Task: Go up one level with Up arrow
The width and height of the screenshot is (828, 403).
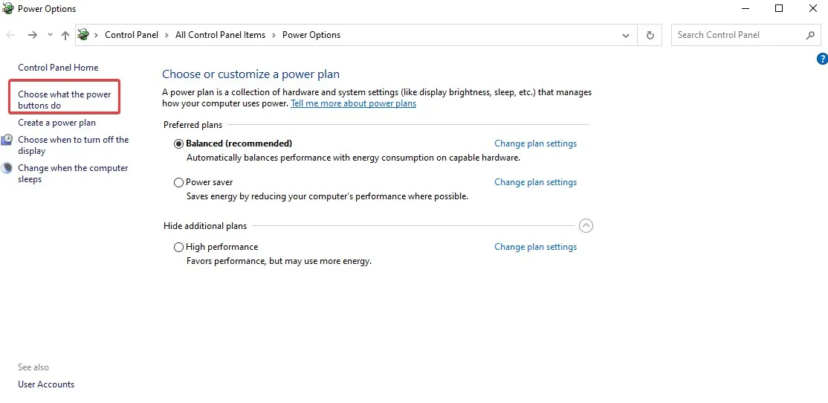Action: pos(65,35)
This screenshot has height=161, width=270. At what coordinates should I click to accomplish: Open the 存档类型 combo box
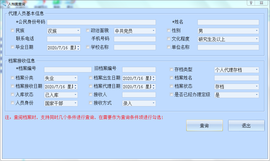pyautogui.click(x=236, y=70)
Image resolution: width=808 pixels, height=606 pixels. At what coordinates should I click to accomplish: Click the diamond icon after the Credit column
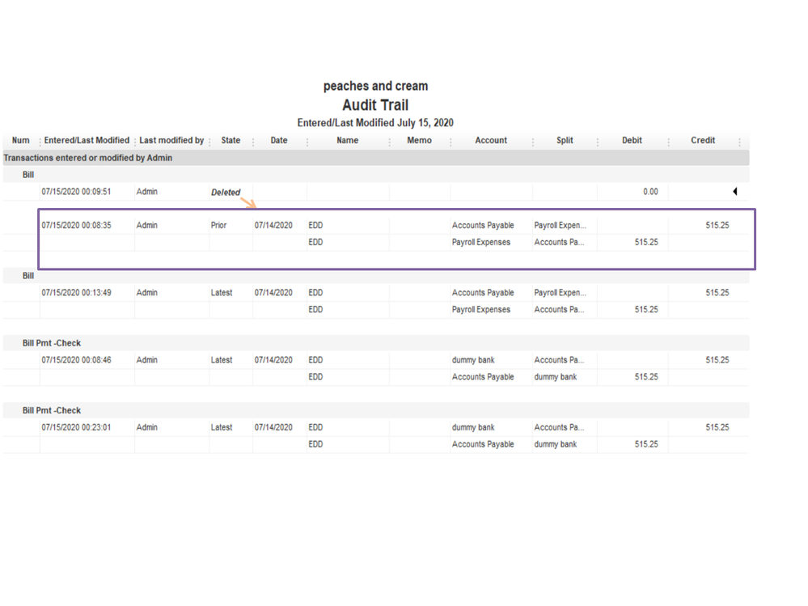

### Given instruction
Copy every one of the records above word for word, leaving out the pictures.

### Solution for this problem
Task: Go up one level with Up arrow
The width and height of the screenshot is (828, 403).
Action: pos(65,35)
This screenshot has height=161, width=270. At what coordinates should I click to accomplish: Open the 存档类型 combo box
pyautogui.click(x=236, y=70)
Image resolution: width=808 pixels, height=606 pixels. At what coordinates should I click to accomplish: Click the diamond icon after the Credit column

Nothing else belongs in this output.